По мере того, как волна эмиграции набирала силу, когда наряду с аристократией на английские берега в поисках спасения устремились богатые коммерсанты, промышленники и состоятельные буржуа, фантазии моего брата окончательно оформились. В Панкрасе, где они жили – этот приход получил в то время название "Маленький Париж", – брату, который был одним из первых эмигрантов, было необходимо поддерживать свою репутацию стойкого приверженца свергнутого короля, а впоследствии – графа Провансского, которого эмигранты называли Людовиком XVIII. Что же до его бывшего патрона, герцога Орлеанского, который занял свое место в Конвенте, самовольно приняв при этом имя Филиппа Эгалите, и присоединил свой голос к тем депутатам, которые голосовали за вынесение смертного приговора его кузену, то не было в Панкрасе человека, который вызывал бы большую ненависть. Робер внушил своей жене, что она никогда не должна говорить о его прежних связях с герцогом и его антуражем в Пале-Рояле. "И вообще, – сказал он ей, – у меня не было никаких особых дел с этим обществом. Я соприкасался только с самым его краешком. Их политика с самого начала казалась мне подозрительной".
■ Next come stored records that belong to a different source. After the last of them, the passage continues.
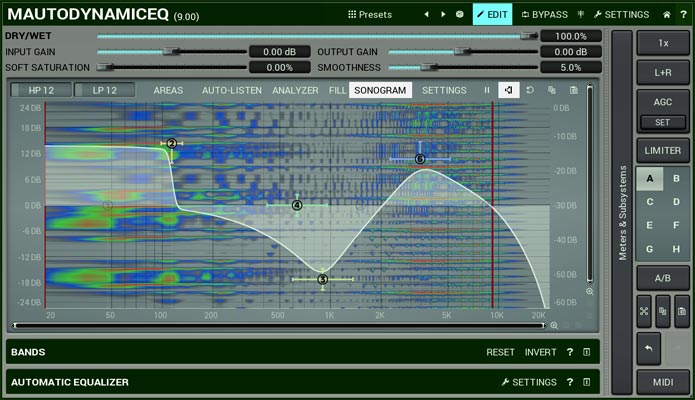
Task: Click the home icon in the top bar
Action: 667,15
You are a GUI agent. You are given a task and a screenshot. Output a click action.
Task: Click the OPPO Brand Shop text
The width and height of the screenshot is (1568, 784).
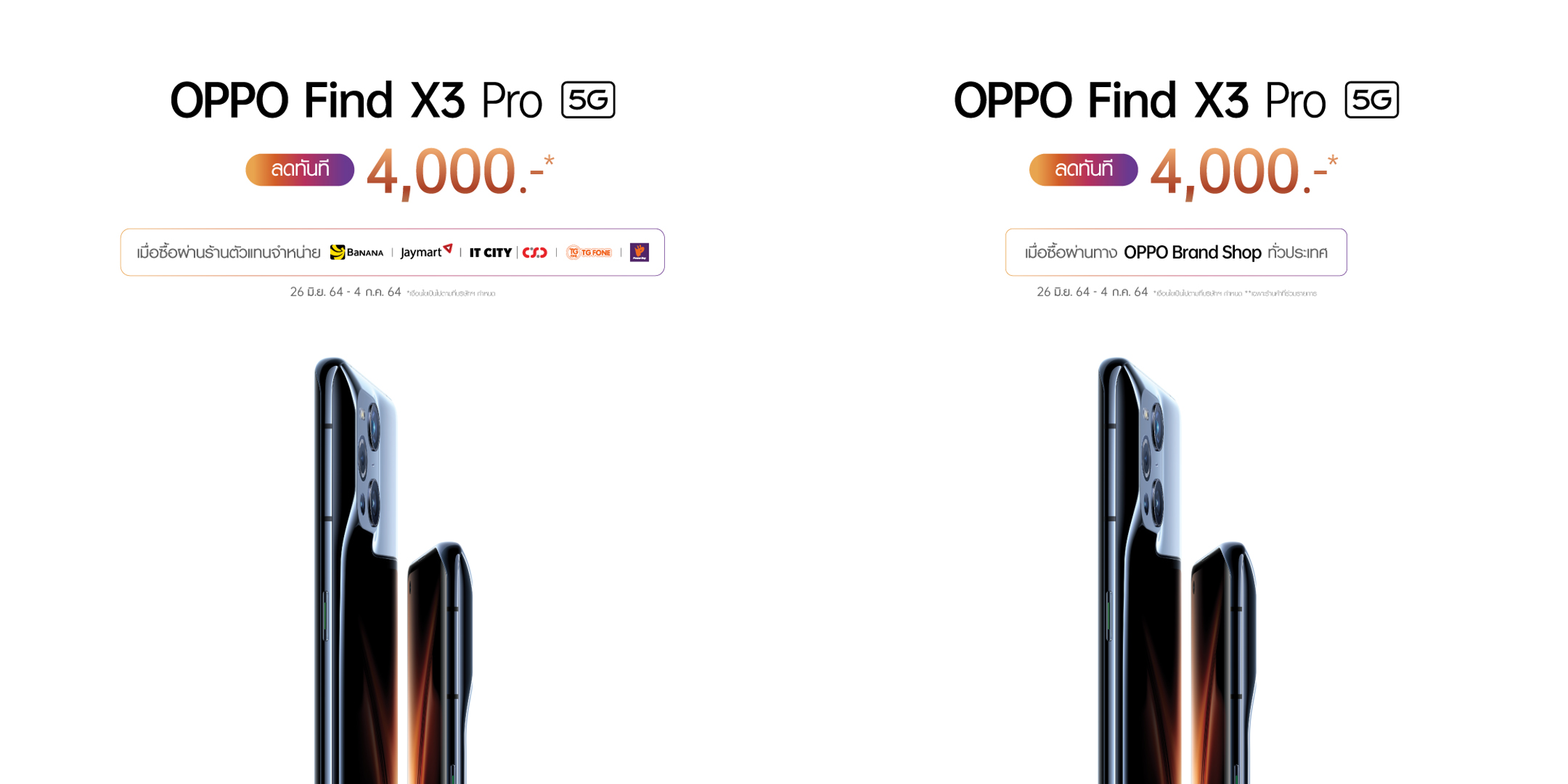(x=1192, y=252)

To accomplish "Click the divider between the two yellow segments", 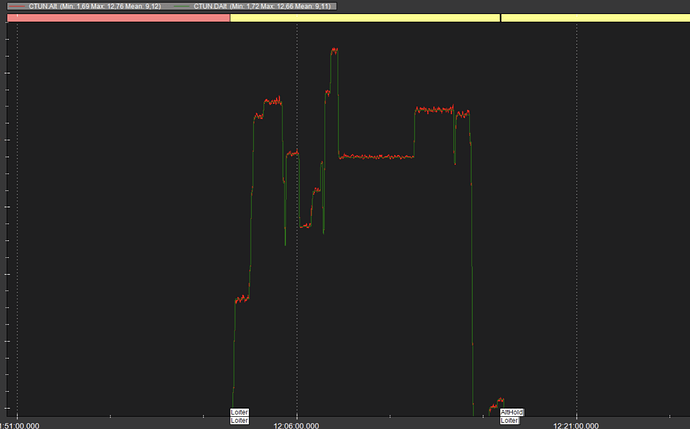I will pyautogui.click(x=500, y=18).
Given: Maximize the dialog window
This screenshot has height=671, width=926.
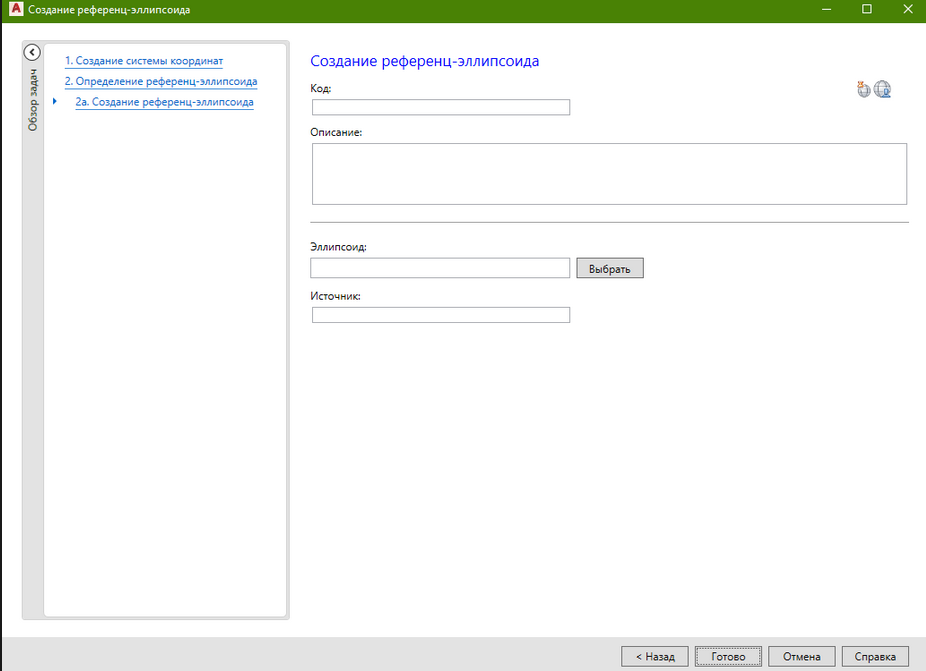Looking at the screenshot, I should [867, 10].
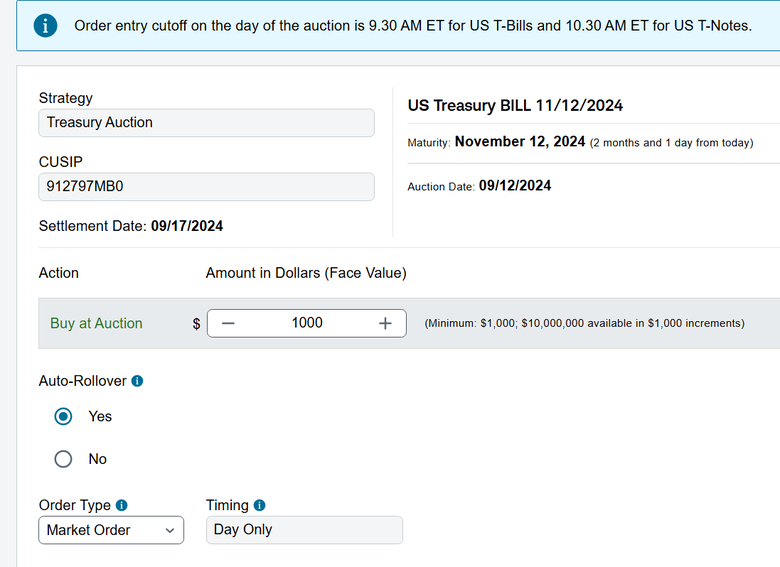Click the Maturity November 12, 2024 date
The height and width of the screenshot is (567, 780).
[519, 142]
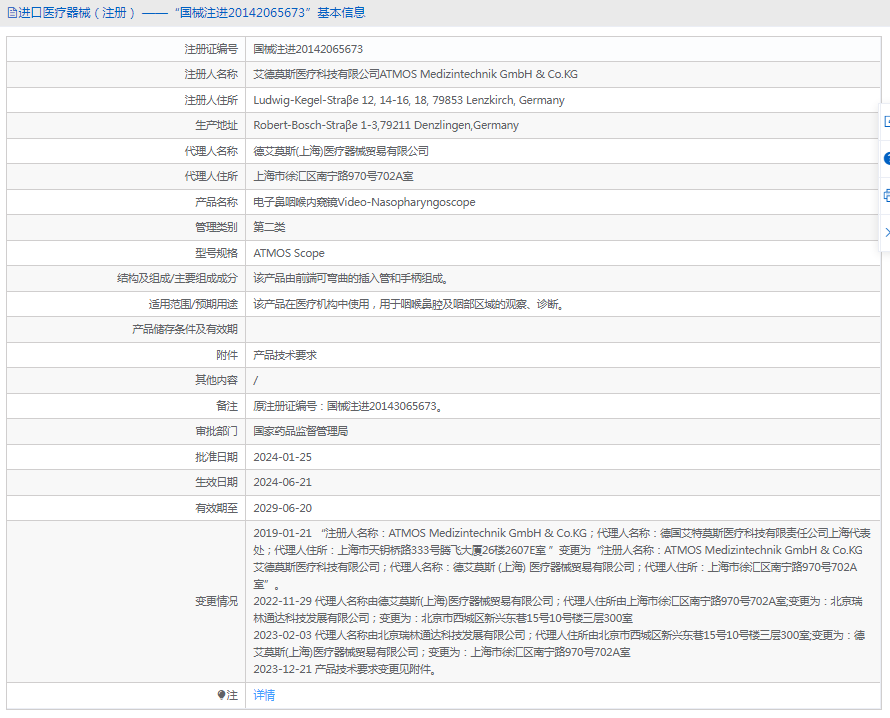The image size is (890, 718).
Task: Click the vertical scrollbar on the right edge
Action: click(x=886, y=400)
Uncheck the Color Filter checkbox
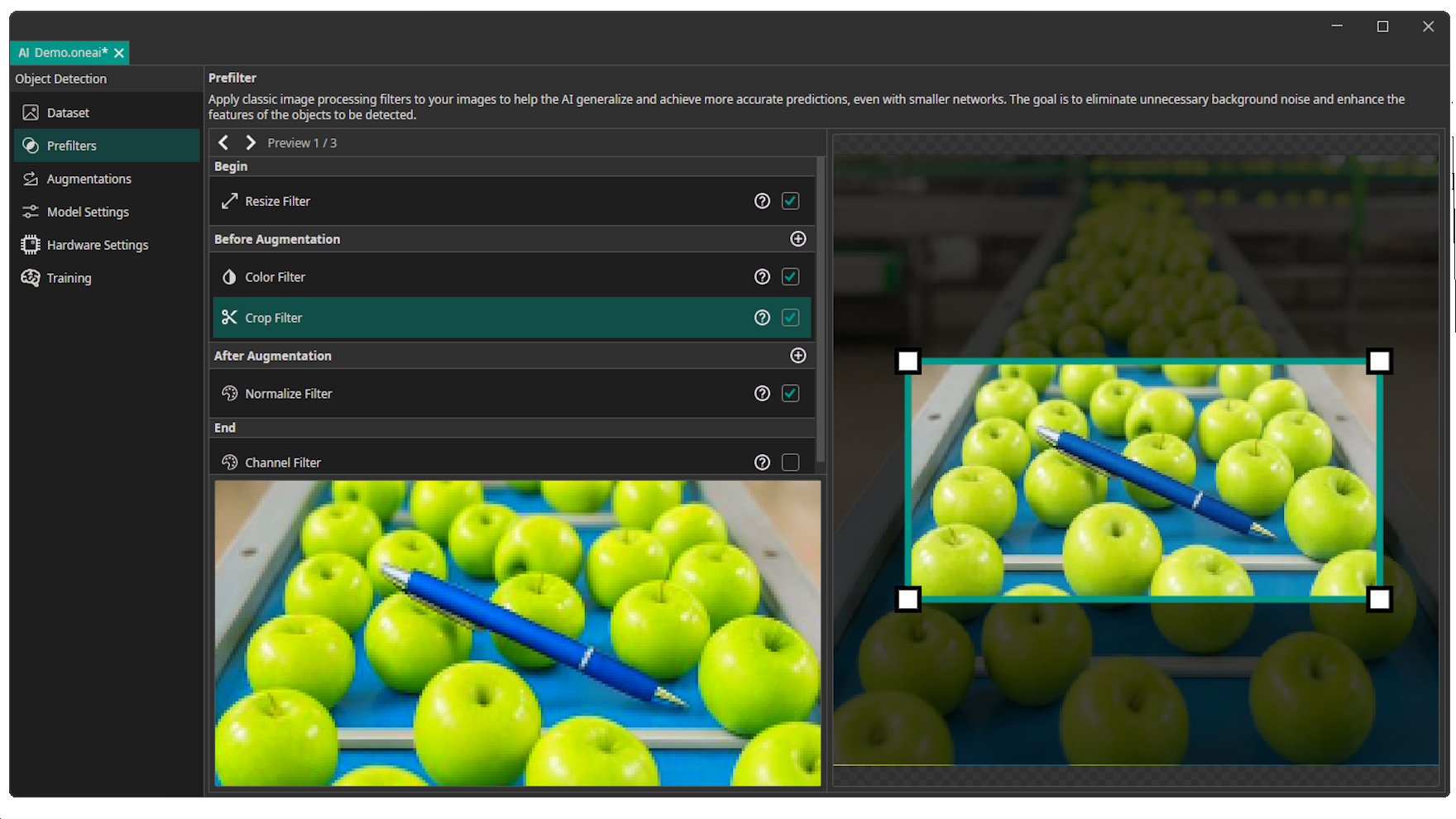This screenshot has width=1456, height=819. click(790, 277)
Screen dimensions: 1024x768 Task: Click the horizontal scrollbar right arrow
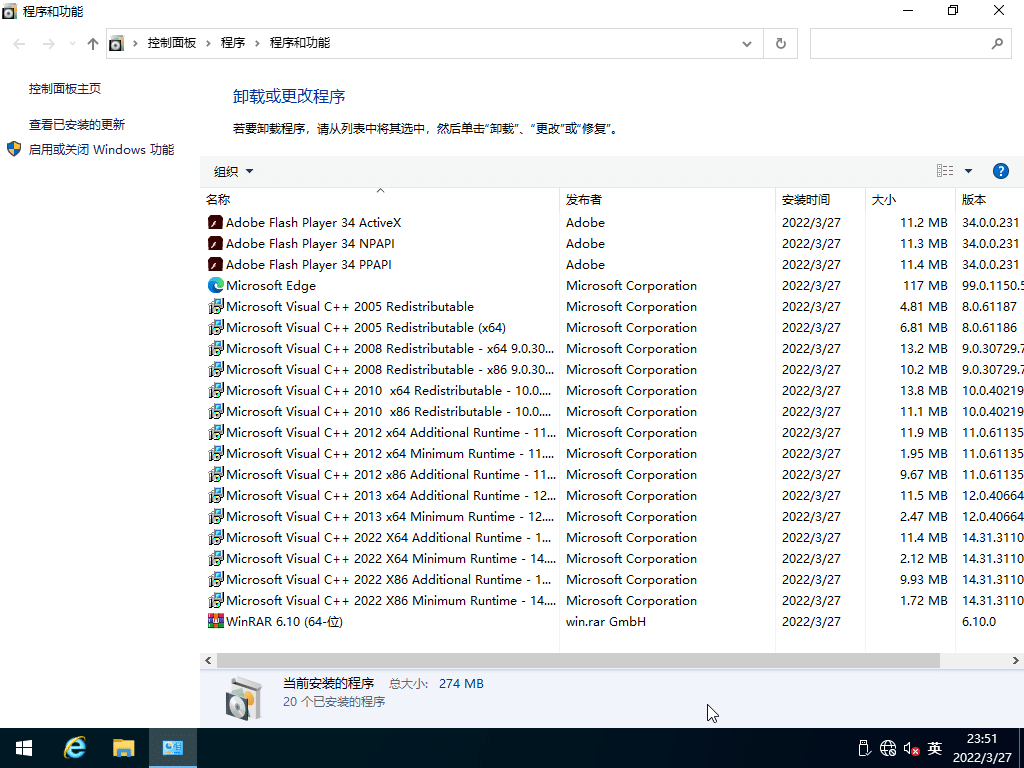[1016, 660]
Это был поворот на сто восемьдесят градусов, который удивил, должно быть, даже Мари-Франсуазу, и для того, чтобы смягчить впечатление, он с еще большим жаром стал распространяться на тему о своем прошлом, расписывая красоты родного гнезда и царившие в нем мир и покой, которых он лишился из-за враждебного отношения мифического брата.
Ему крупно повезло, что среди эмигрантов, бежавших в Англию, не нашлось ни одного человека, который был бы знаком с господином Бюссон л'Эне, банкротом из Вильнев-Сен-Жорж, узника тюрьмы Ла-Форс, сидевшего там за долги и мошенничество. Однако при существующих обстоятельствах имя Бюссон л'Эне не очень-то подходило для человека, который объявил о своей принадлежности к аристократии, и Робер по примеру своих настоящих братьев Пьера и Мишеля, которые уже давно добавили к своей фамилии "дю Шарм" и "Шалуар", чтобы их не путали друг с другом, решил, что для поднятия своего престижа как в глазах эмигрантов, так и среди англичан, он должен сделать то же самое.